Wikidata:Property proposal/wikimedia revision identifier

From Wikidata
Jump to navigation Jump to search

wikimedia revision identifier

[edit]

Originally proposed at Wikidata:Property proposal/Property metadata

   Not done
Descriptionidentification of Wikimedia page revision
Data typeNumber (not available yet)
DomainWikimedia page
Allowed valuesrevision identifier
Exampleimported from Wikimedia project (P143)English Wikipedia (Q328) → 1234
Planned useTo specify the exact revision identifier of a Wikimedia page
Formatter URLhttps://www.wikidata.org/w/index.php?title=Wikidata:Main_Page&oldid=$1, https://en.wikipedia.org/w/index.php?title=Main_Page&oldid=$1 etc.
See alsowiki Page Revision ID by Dbpedia
Motivation

Currently bots make use of imported from Wikimedia project (P143) to specify the source of information. For example, when some property values are extracted from a English Wikipedia page, imported from Wikimedia project (P143) is used as a property along with the item English Wikipedia (Q328). When it's manually set, property stated in (P248) is used. Currently we are not tracking the exact revision identifier of the Wikipedia page used as a reference for the (extracted) information. The proposed property can be used as a qualifier to specify the exact identifier. Jsamwrites (talk) 15:33, 27 May 2017 (UTC)[reply]

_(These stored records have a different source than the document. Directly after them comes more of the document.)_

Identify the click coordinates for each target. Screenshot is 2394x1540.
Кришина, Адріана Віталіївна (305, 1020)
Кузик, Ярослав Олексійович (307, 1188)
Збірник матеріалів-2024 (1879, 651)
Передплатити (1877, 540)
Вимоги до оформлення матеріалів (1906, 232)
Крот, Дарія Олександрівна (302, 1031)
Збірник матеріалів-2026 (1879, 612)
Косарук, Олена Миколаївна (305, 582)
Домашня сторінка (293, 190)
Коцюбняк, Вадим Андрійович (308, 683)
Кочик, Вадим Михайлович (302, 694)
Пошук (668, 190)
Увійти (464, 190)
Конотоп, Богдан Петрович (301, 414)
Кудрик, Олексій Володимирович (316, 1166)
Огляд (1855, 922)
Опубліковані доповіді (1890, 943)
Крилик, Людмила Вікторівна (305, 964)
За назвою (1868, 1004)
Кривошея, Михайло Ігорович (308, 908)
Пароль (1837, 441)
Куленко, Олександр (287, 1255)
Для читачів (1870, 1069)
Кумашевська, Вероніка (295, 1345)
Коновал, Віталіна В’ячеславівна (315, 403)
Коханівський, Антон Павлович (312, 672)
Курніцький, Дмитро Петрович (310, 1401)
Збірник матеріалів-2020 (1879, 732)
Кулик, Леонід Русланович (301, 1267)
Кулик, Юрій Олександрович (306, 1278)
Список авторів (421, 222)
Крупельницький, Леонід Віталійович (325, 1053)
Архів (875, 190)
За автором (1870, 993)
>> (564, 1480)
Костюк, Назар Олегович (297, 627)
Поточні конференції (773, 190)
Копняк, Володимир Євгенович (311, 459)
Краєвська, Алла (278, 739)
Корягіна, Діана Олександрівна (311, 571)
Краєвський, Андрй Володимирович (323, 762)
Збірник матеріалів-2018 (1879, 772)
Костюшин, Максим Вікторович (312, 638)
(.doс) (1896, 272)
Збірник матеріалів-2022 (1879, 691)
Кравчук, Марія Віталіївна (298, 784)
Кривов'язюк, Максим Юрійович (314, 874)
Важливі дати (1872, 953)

Consider the case when information is extracted from a Wikipedia page and fed to Wikidata. imported from Wikimedia project (P143) can be used to specify the Wiki page. Let's assume there are conflicting information concerning a property value in two wiki revisions, A and B. Wikidata editor/Bot extracted the value from Wiki revision A and updated Wikidata. Meanwhile, wikipedia editors has updated the property value (article) in revision B. A user coming to Wikidata must be able to conclude that the property value may be stale since the information was from revision A and Wikipedia has undergone changes and is currently in revision B. The user can update the Wikidata entry, if needed. Jsamwrites (talk) 17:50, 22 August 2017 (UTC)[reply]

Discussion
  • The problem is that imported from Wikimedia project (P143) doesn't really tell people where a fact comes from. It could come from many different places on a specific Wikipedia. It doesn't allow a reader to check the provenance of data. This means there's no good way for a bot to tell that if a fact gets removed from a Wikipedia it also should be deleted from Wikidata. It can also make it hard when we find in Wikidata that a value we imported was wrong to go and fix the error in the Wikipedia. ChristianKl (talk) 20:39, 28 May 2017 (UTC)[reply]
    I believe that is Multichill's point. It is a pointer that we utilised at a time of the creation of the data; it is an artefact of the process at that time, not the means we should be using now. We can and should do better.  — billinghurst sDrewth 02:44, 29 May 2017 (UTC)[reply]
We still import new data from Wikipedia into Wikidata. Of course, it's better to enter data by hand with proper references but in many cases the work of entering data by hand is a completely different project than a quick import. If a person wants to copy the proper citation from EnWiki, they might not know which EnWiki pages holds the citation information. ChristianKl (talk) 11:37, 30 May 2017 (UTC)[reply]
I agree with ChristianKl. There are a lot of tools that are currently available which make use of imported from Wikimedia project (P143) and sadly they are not tracking the exact version of the Wikipedia page. Thereby, we lose the exact source of information. Even considering Multichill's comment that imported from Wikimedia project (P143) is a short term solution, we are still losing the track of very important piece of information regarding the correct permalink page. However, it's not a vague pointer as pointed by billinghurst. Revision identifiers are commonly used even in source code versioning system to point to a particular commit. Luckily all Wikimedia properties give us the revision identifiers and it is left to us to make use of it while developing (import) tools. Jsamwrites (talk) 18:01, 30 May 2017 (UTC)[reply]
It can be used similar to "pages". Not redundant if one want to specify exact version.
URL formatter could be used to "compare" what was changed.
Bots would appreciate this property even more than humans because Wikipedia/Wikidata dumps are periodic.
There is another property Wikimedia database name (P1800), which uses Wikimedia in its name (English). In this way, we are tracking all Wikimedia revision numbers. Jsamwrites (talk) 17:20, 7 June 2017 (UTC)[reply]
Hi d1g, I changed the datatype to Integer.